The Stages of a Movement: Notes on Major Lessons from the Movement to End Slavery

By the University of the Poor History and Political Strategy Group

This excerpt comes from a working document entitled “Notes on Major Lessons from the Movement to End Slavery,” reflecting our collective study of the history of Abolition and Reconstruction over more than a decade. Originally it was developed within the context of the Poverty Scholars Program, the cornerstone program of the Poverty Initiative. As the University of the Poor History and Political Strategy Group has continued the study of this period, we have adopted this document and elaborated on it to sum up the many lessons we have learned in the process.  It has been revised over time and is intended as a summation of the core lessons we continue to draw from this important area of study.

------------------------------------------------------------

## Problems to work on
a) Condense the paragraph of the abolition notes that begins "This excerpt comes from a working document" into a shorter version that keeps its main facts.
b) Carry on the notes on lessons from the movement to end slavery past their last sentence.
None of the items are needed.

## Data section
------------------------------------------------------------

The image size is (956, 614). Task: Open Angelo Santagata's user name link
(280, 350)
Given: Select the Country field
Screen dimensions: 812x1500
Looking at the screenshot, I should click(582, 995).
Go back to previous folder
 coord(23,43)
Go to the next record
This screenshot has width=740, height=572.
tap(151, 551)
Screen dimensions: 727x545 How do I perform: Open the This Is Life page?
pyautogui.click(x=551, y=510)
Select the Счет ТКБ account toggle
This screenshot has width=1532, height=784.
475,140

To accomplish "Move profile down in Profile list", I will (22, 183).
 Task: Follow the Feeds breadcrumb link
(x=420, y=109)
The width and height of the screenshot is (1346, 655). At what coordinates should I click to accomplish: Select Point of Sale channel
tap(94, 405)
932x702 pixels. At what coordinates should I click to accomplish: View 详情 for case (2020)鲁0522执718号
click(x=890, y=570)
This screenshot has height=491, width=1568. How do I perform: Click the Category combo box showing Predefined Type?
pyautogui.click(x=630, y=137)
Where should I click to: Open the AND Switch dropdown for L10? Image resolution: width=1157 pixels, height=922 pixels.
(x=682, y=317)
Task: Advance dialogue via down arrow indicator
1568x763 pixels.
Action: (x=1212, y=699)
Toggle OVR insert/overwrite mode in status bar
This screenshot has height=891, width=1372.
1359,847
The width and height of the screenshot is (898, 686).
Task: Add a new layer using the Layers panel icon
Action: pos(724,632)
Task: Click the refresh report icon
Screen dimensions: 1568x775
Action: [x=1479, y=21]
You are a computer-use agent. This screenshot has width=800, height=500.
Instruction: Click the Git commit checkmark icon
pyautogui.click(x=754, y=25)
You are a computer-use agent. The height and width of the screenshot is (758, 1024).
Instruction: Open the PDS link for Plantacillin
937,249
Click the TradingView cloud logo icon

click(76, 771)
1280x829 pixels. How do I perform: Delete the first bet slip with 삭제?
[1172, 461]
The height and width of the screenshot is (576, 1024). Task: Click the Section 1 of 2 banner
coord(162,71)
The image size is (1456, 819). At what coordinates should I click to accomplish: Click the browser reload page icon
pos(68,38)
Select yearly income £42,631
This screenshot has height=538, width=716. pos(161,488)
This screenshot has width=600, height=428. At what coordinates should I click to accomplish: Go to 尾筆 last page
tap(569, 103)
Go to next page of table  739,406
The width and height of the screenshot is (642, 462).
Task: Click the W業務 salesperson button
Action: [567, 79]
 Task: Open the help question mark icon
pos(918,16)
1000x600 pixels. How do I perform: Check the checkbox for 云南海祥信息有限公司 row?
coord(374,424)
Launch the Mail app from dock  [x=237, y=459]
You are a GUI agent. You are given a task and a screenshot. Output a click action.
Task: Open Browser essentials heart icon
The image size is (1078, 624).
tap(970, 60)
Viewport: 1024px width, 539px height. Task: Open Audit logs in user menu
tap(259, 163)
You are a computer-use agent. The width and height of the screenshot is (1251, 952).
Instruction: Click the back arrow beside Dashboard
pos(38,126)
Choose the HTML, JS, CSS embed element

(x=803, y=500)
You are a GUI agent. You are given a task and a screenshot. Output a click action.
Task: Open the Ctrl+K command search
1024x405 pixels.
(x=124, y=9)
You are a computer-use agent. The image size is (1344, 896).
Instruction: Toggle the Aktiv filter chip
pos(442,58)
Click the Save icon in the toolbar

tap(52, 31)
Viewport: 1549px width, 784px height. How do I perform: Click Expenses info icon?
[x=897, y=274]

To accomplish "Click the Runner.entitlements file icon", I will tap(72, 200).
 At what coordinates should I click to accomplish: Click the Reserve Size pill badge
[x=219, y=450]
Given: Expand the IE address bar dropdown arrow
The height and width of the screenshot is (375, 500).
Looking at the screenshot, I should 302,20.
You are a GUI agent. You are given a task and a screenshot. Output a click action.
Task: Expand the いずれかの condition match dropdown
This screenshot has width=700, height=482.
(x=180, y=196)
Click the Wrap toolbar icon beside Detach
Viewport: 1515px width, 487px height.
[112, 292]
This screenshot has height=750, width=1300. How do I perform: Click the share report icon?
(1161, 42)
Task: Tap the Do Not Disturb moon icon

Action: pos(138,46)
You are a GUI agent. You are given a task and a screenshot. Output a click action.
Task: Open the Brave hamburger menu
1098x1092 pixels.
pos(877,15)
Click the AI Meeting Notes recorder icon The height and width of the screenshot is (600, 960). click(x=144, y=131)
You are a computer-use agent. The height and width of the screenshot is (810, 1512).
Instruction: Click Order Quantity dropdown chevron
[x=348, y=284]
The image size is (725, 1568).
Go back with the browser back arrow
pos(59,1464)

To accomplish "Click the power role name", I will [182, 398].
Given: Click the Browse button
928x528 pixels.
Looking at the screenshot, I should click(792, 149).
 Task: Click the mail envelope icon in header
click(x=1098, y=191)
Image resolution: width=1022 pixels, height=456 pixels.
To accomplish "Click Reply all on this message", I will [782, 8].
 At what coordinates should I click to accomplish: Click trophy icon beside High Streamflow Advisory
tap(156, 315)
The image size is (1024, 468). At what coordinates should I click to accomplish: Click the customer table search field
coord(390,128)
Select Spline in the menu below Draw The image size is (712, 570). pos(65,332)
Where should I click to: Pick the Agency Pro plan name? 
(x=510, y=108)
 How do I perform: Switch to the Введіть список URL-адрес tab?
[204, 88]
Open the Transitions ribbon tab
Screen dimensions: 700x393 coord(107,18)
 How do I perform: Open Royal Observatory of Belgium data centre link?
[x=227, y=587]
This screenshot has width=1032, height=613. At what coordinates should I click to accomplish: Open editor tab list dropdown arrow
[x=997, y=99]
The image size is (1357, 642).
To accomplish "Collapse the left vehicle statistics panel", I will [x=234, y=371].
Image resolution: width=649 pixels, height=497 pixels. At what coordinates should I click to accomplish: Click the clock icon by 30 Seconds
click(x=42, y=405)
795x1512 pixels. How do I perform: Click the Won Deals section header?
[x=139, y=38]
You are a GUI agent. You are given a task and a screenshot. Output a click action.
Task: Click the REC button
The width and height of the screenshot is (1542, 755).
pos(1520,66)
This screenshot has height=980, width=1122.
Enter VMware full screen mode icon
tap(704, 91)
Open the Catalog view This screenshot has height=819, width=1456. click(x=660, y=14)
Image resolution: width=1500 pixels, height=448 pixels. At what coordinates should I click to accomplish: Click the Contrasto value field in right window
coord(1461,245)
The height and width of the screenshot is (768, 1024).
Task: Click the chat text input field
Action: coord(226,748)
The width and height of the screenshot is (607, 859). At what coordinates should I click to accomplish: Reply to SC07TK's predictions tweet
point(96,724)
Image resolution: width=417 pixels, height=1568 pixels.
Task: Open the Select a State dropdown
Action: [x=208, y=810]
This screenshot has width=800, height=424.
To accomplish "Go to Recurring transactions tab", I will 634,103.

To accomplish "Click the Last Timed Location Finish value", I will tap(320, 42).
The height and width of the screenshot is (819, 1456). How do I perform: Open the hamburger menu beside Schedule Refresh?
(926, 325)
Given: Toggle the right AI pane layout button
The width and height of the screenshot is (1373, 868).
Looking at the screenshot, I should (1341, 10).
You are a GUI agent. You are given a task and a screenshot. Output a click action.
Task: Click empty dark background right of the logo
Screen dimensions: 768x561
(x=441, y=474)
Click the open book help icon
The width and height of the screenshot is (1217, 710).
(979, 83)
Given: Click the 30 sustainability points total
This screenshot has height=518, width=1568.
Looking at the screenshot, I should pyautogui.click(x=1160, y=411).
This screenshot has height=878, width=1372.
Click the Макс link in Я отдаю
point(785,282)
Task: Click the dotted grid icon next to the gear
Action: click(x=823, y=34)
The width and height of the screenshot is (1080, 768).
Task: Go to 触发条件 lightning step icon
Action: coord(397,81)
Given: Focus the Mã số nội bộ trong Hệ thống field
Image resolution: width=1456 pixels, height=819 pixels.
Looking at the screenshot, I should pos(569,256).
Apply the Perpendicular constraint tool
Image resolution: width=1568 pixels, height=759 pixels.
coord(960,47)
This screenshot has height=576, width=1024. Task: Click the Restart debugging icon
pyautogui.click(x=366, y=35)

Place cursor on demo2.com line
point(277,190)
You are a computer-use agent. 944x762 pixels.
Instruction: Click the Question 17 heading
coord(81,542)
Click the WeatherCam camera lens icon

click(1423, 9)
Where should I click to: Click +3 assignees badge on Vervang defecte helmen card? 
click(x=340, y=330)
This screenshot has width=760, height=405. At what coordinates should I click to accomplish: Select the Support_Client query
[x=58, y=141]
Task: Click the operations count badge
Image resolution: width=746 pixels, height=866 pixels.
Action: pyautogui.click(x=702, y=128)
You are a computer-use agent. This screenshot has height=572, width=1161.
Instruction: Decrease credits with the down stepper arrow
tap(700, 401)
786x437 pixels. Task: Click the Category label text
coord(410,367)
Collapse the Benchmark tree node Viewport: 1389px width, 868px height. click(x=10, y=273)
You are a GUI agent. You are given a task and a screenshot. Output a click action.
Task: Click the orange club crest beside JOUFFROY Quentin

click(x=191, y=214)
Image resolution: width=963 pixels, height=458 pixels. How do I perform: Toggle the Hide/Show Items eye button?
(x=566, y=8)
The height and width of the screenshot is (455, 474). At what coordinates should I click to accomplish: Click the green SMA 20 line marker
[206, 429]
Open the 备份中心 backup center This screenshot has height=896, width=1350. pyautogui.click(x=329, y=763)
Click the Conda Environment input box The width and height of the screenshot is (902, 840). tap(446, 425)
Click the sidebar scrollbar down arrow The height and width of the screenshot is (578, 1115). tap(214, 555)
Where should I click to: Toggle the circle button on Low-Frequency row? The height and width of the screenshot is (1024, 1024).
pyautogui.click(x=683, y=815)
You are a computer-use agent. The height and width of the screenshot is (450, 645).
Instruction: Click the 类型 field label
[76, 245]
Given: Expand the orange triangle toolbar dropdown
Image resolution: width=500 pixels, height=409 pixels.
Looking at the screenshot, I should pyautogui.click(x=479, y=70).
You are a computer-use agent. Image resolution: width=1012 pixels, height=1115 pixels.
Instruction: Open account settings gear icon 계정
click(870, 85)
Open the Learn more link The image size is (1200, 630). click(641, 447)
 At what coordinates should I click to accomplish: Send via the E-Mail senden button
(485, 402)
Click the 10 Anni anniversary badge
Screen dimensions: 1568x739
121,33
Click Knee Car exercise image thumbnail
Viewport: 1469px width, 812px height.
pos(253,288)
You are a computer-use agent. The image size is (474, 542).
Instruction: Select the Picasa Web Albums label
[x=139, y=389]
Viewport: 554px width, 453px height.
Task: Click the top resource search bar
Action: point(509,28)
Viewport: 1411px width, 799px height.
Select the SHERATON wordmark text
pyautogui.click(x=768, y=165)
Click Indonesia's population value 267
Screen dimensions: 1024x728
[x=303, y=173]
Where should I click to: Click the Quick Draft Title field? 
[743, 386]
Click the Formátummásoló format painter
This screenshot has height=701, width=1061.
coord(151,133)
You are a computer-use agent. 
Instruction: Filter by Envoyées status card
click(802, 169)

------------------------------------------------------------

## Final answers
a) The excerpt is taken from "Notes on Major Lessons from the Movement to End Slavery," a working document based on more than a decade of collective study of Abolition and Reconstruction. It was first developed in the Poverty Scholars Program, the cornerstone program of the Poverty Initiative. The University of the Poor History and Political Strategy Group later adopted and expanded it as the group continued studying the period. Revised over time, it sums up the core lessons the group still draws from this history.

b)
Introduction 

The colonial settlement of North America, which laid the foundation for the United States of America, began with the murderous process to remove Indigenous peoples from the land alongside the brutal establishment of an economic system built on the labor of enslaved African peoples to produce commodities for world trade (i.e. tobacco, sugar, cotton). The relationship between land, labor, and capital which laid the foundation for capitalism in the United States set into motion a particular development of class rule. What emerged was a dictatorship of owners of property (i.e. capitalists) over the majority of propertyless people who either were held in a condition of chattel slavery or were compelled to sell their labor power to survive. Despite all claims of democracy, the history of the United States has by and large followed the “Golden Rule” – whoever has the gold gets to rule. This dictatorship of capital – of property ruling over the propertyless – has been reproduced through the evolving use of racialized divide and conquer strategy – what we call racism. For generations, the ruling class has more or less acted on the following insight: It is stupid to oppress and exploit evenly. It’s far more effective to exploit and oppress unevenly for the purposes of maintaining social control.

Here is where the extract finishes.